Unable to install newer version of CUDA (Failed to initialize NVML: Driver/library version mismatch)

Hi,

I am a newbie here, so please bear with me. I am trying to upgrade the CUDA version but when I install the newest version the driver that gets installed (495) doesn’t seem to be compatible with my computer. The screen display gets all messed up and nvidia-smi gives this error: Failed to initialize NVML: Driver/library version mismatch. Rebooting does nothing, problem is still there.

When I look into the recommended driver for my computer is 470. So I uninstalled and installed 470 and nvidia-smi now shows:

±----------------------------------------------------------------------------+
| NVIDIA-SMI 470.57.02 Driver Version: 470.57.02 CUDA Version: 11.4 |
|-------------------------------±---------------------±---------------------+
| GPU Name Persistence-M| Bus-Id Disp.A | Volatile Uncorr. ECC |
| Fan Temp Perf Pwr:Usage/Cap| Memory-Usage | GPU-Util Compute M. |
| | | MIG M. |
|===============================+======================+======================|
| 0 NVIDIA GeForce … On | 00000000:03:00.0 N/A | N/A |
| 21% 45C P5 N/A / N/A | 213MiB / 980MiB | N/A Default |
| | | N/A |
±------------------------------±---------------------±---------------------+

±----------------------------------------------------------------------------+
| Processes: |
| GPU GI CI PID Type Process name GPU Memory |
| ID ID Usage |
|=============================================================================|
| No running processes found |
±----------------------------------------------------------------------------+

If I do a simple sudo apt install nvidia-cuda-toolkit, I end up with version 9.1. I would like to upgrade it and my gpu is still supported. I have a GeForce GTX 650 and I am running on Ubuntu 18.04.
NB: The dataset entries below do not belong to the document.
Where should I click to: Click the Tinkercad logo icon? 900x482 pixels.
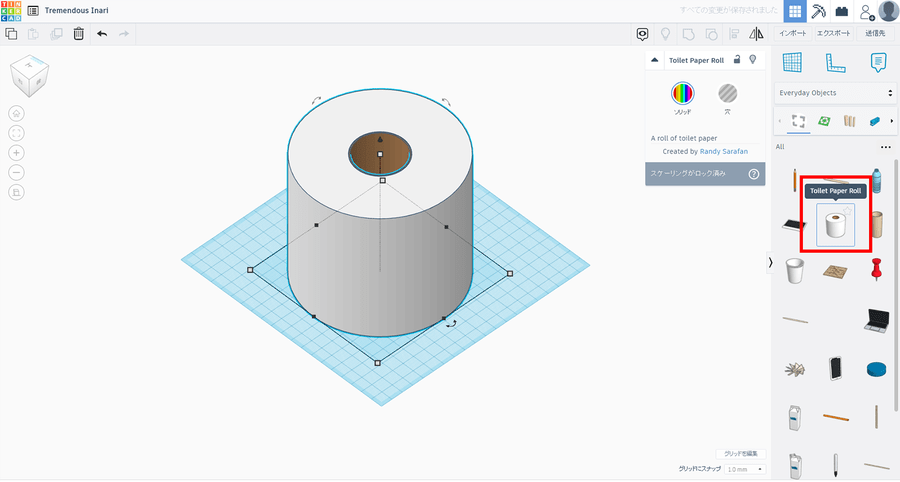point(12,10)
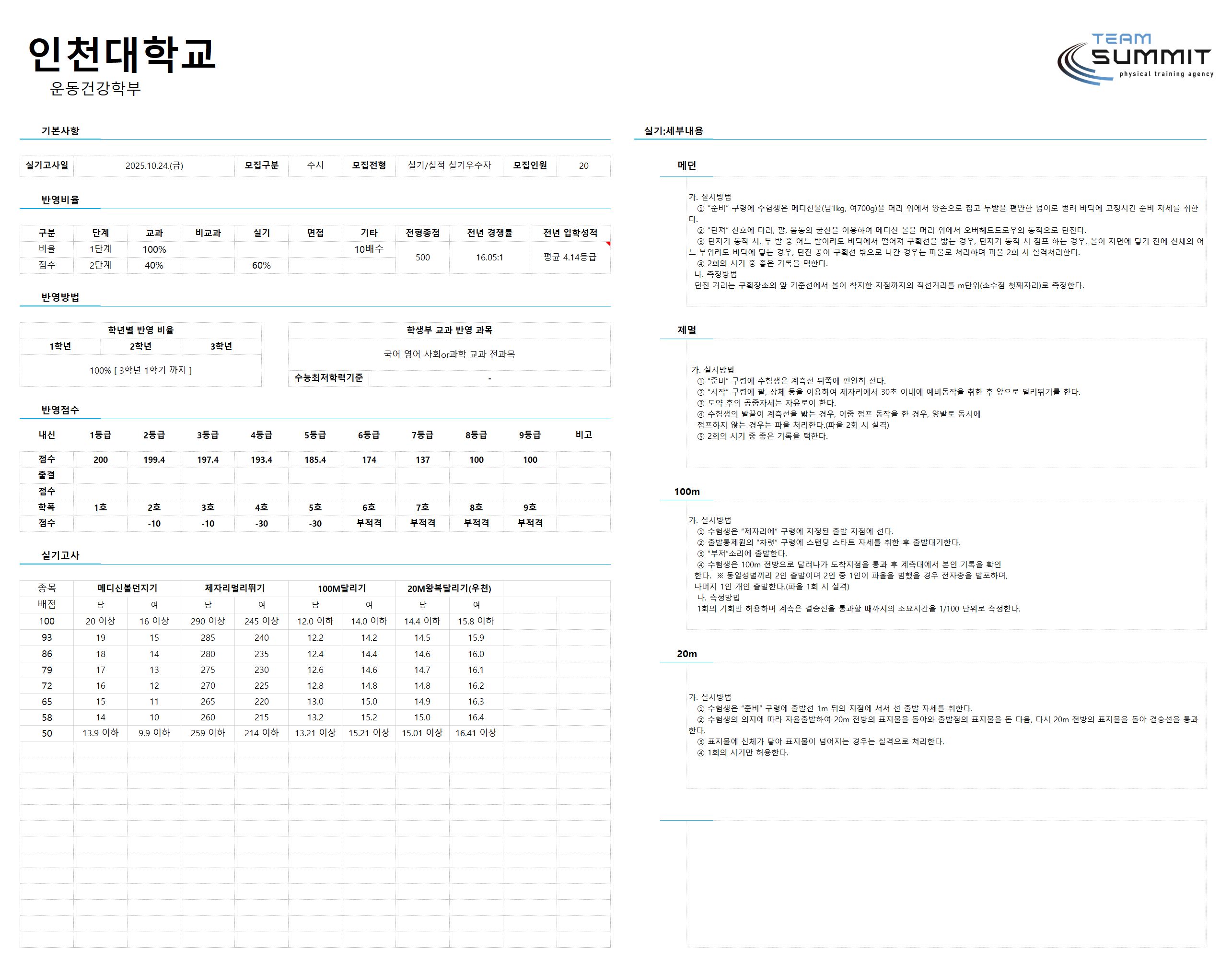Click the 평균 4.14등급 cell
Screen dimensions: 1232x964
pyautogui.click(x=570, y=258)
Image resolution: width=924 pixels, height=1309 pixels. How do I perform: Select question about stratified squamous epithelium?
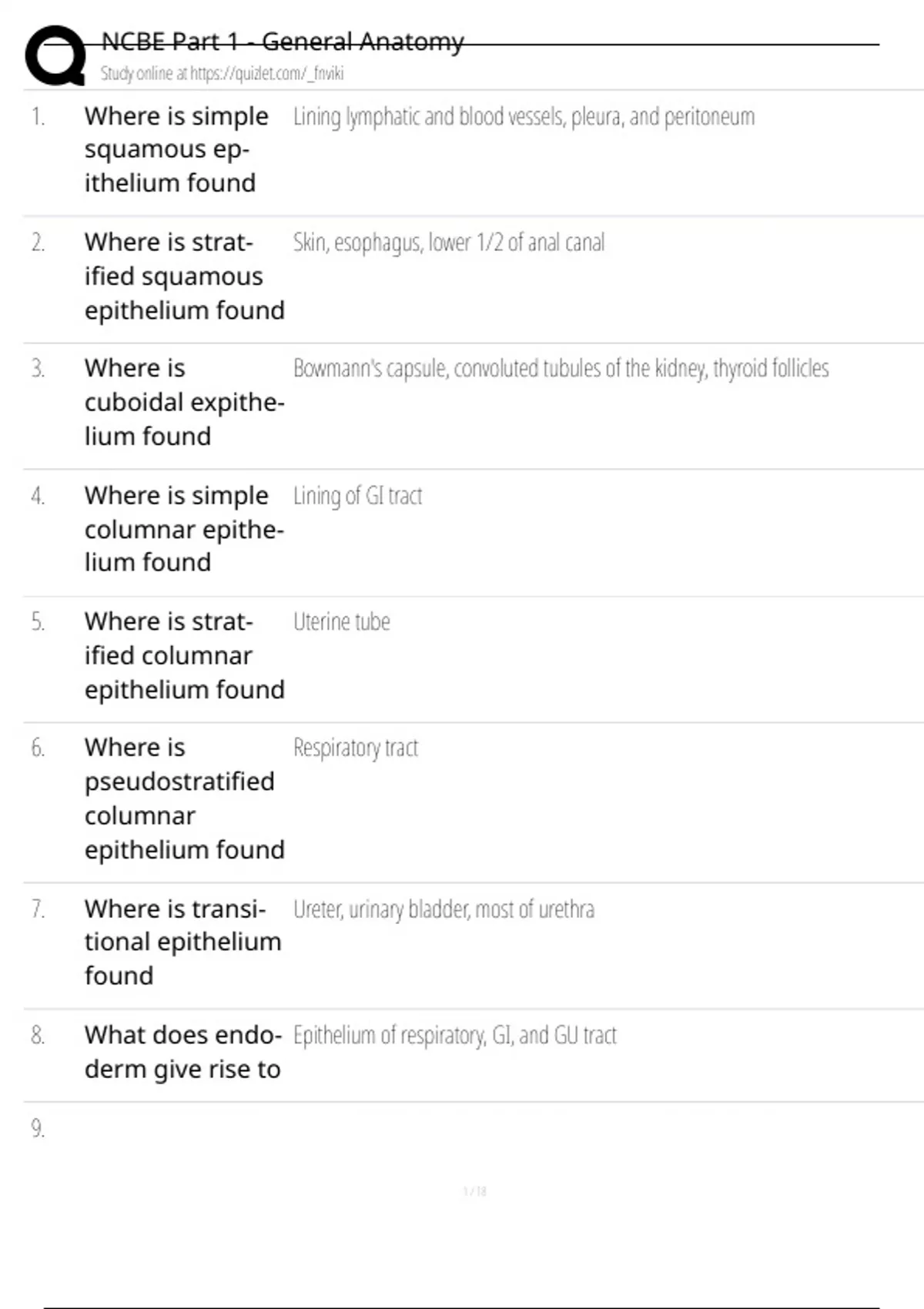[x=185, y=276]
My ultimate goal is to get Pytorch to be gpu enabled, as it currently can’t with CUDA 9.1.

Any help would be super appreciated! I’m quite lost here.

Hi,

Yes, there are a few things going on here.

Your GTX 650 is a Cuda Capability 3.0 Kepler card, which is not supported by drivers above 470.X.

Cuda 11.4 does not support Kepler 3.0, the last version that does is Cuda 10.2.

There’s a good chance that the current version of Pytorch may no longer support Kepler 3.0 cards. I had a brief look, but could not find an obvious reference. If you aren’t building it, then a package release version built with 10.2 may be a place to start.

I have no experience with Pytorch.

Thank you so much for your reply!!

I went ahead and installed CUDA 10.2 following the commands NVIDIA gives for my system (using local installation). However, CUDA is not getting updated and I can see it deletes the driver and installs the 495 version which is not compatible with my computer.

Any idea why this is happening or what to do to install the 10.2 correctly?

I finally figured out that I need to do the .run installation. Using that and other instructions online, I managed to install CUDA 10.2 and keep the driver version I wanted.